Mt Phanom Thong (January 21). The closest national park is Mt Phanom Thong. On my first attempt, there's no way to reach it. I arrive at Wat Bot and I ask. Nobody has ever heard the name Mt Phanom Thong before. Three weeks later I try again, and I do reach the Mt Phanom Thong area. However, I am told by the local police that the park doesn't exist, it's just a dry mountain.
2023: First of all, it's not clear to me why I went to Wat Bot, which is 25 km north of Phitsanulok, to reach Mt Phanom Thong, which is 30 km south-east (16 39.159, 100 34.278). That should have been clear even on my far-too-large map. The mountain is surrounded by Wat (it means temple, but it can become the prefix of a town), so it is possible that someone told me to reach Wat Bo (at the base of the mountain) to know about Mt Phanom Thong, and when I asked someone else about Wat Bo, they understood Wat Bot, and I went north without even realizing it. Or maybe I wrote Wat Bot on my notes but it was Wat Bo, who knows. About the "existence" of the park: the government's policy was to preserve a certain percentage of Thailand before seeing the whole country covered with plantations. The best way to deal with that was to declare lots of mountain areas as protected, because they host more biodiversity and because they can hardly be used for urban and agricultural purposes. As a result, the process was more like taking a map, encircling an area and saying: "This is now protected", rather than turning it into a tourist attraction based on wildlife enjoyment. Many parks became popular, and small parts of them were functionally developed into tourist attractions. But lots of them are untouched, there's not even an office of reference. That explains the surprised reaction of both me and the police. Mt Phanom Thong is a small plateau, but the top is covered with thick forest, so probably no Nepenthes.  

Mt Hin Rong Kla (January 23). A young guy at the visitor centre tells me that the pitcher plants can be found in an area of the park between Lan Hin Pum and Pha Chu Thong. There are no photos of Nepenthes in the office, even if there are plenty of photos of other animals and plants. I run to the area indicated, which is locally very popular. There's a lot of sphagnum, growing on the sides of the big rocks that are peculiar to this place. I also find a lot of sand and something similar to peat.

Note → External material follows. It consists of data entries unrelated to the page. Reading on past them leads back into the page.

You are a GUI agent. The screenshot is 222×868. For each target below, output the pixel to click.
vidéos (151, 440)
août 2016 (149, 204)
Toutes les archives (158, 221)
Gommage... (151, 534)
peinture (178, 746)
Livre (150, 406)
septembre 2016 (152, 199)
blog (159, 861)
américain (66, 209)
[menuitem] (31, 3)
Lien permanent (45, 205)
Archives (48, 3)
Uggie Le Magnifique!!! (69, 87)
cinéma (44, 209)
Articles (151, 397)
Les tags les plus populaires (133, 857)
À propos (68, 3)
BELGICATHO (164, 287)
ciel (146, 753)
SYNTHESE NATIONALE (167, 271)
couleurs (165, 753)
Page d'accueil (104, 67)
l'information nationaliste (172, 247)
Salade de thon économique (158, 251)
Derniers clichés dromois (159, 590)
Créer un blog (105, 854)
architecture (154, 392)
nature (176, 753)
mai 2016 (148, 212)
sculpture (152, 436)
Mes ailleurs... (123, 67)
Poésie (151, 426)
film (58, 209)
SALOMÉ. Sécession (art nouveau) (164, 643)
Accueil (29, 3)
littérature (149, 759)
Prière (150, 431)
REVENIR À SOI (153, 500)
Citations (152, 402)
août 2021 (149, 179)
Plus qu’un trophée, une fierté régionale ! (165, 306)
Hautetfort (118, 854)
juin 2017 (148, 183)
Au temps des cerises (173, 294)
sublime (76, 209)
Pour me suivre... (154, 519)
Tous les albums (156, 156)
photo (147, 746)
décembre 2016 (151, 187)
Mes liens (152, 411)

Everything is perfect, including the altitude (c. 1300 m). But I find nothing. Not even a small Utricularia. I ask all tourists along the way if they have seen the pitcher plants. Most of them reply: "Oh, yes, it's, uhm, here around, but I don't remember where". At least seven people give this answer. After a few hours, having explored the whole place, I leave. A few weeks later, I ask my hotel owner to call the park and ask if they have Nepenthes. They say: "No". I'm still not convinced.
2023: The mountain system (16 59.635, 100 59.680) is pretty big, but all the events above happened in the red circle, which is magnified here.
Mt Hin Rong Kla is famous for the strange rock formations, and that's where they sent me, but however evocative and surrounded by sand, peat, sphagnum and orchids these are, no Nepenthes have ever been recorded from the park. Still, everybody keeps visiting the same spots, while the satellite shows some small, hidden savannahs that leave some hope.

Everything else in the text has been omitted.